The result unfortunately is not too great. Picture shown below (green is pretrained from the article linked above, white is my own trained model).

image

It may be an issue with my training, or maybe it's an issue with not using the get_peak_location function?

yinguobing commented 3 years ago

First, it seems that you had figure out how to use numpy array (cv2.imread, cv2.VideoCapture) as TensorFlow's model input. :+1: I guess this issue is safe to be closed.

Second, the two lines of code you skipped is designed for HRNet, which generates mark heatmaps rather than raw mark locations. Different models tend to have different means for post processing, and It is up to the model authors.

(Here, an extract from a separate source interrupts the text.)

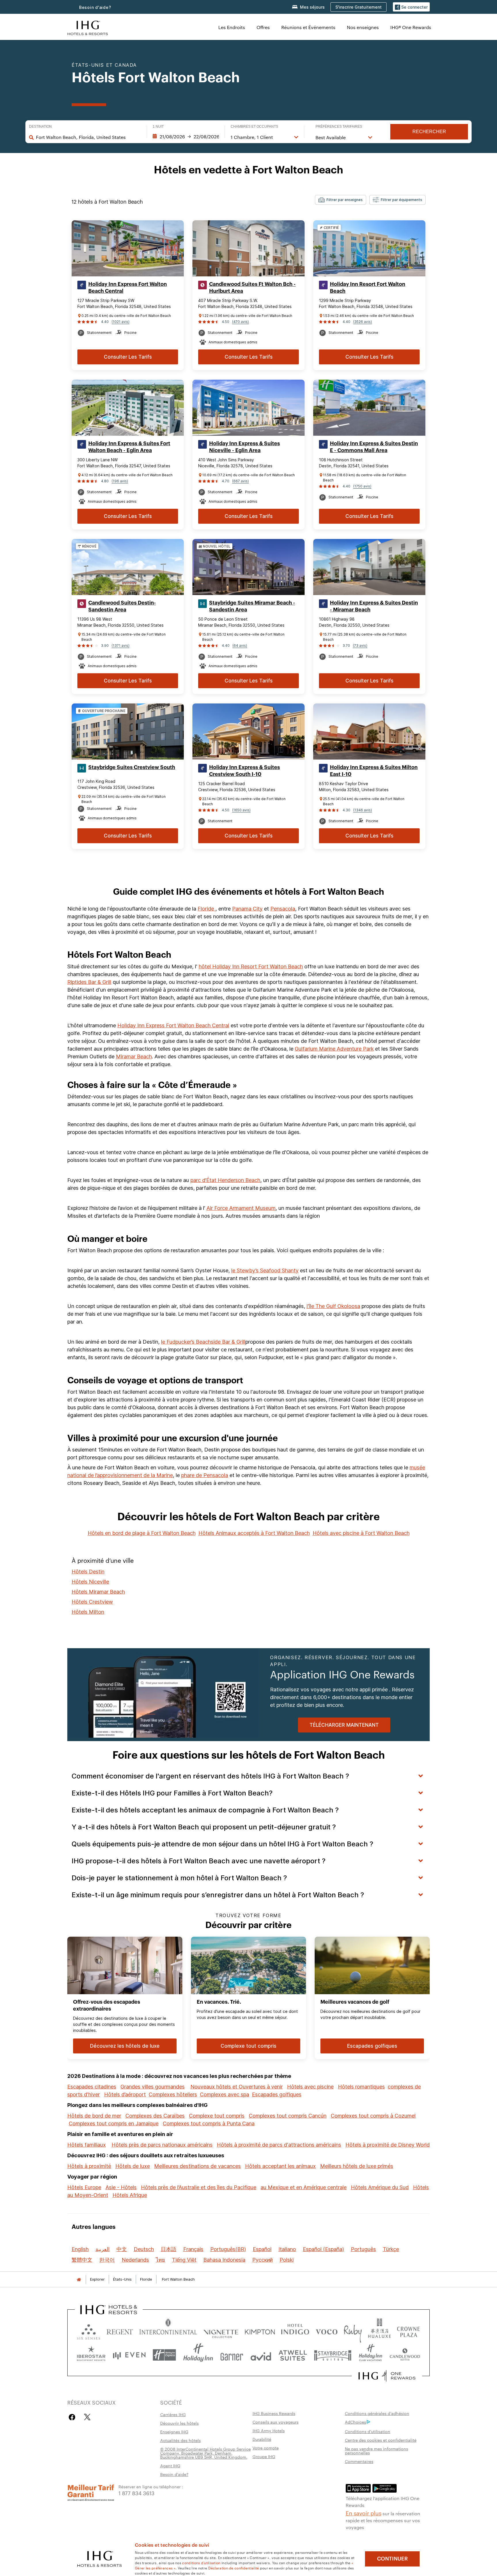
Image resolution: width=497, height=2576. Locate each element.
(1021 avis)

The last question is about model performance. If you are using the training code from this repo, I need to remind you this is a really simple model that do not have performance as it's priority concern. Due to limited access I can not read the full article you linked above but a blind guess would be the author used a more mature model at least. If performance this is your next concern then I think it's time to move on and leave this repo behind.

ksyao2002 commented 3 years ago

Thanks for your responses, I really appreciate all the work you've been doing! Do you think using ResNet50 as the model architecture would achieve better performance?

yinguobing commented 3 years ago

Maybe. Model architecture is only part of the whole deep learning system. Better performance requires balanced combination of data, model, loss function, optimizer, training strategy, etc. You can find plenty of articles on this topic online.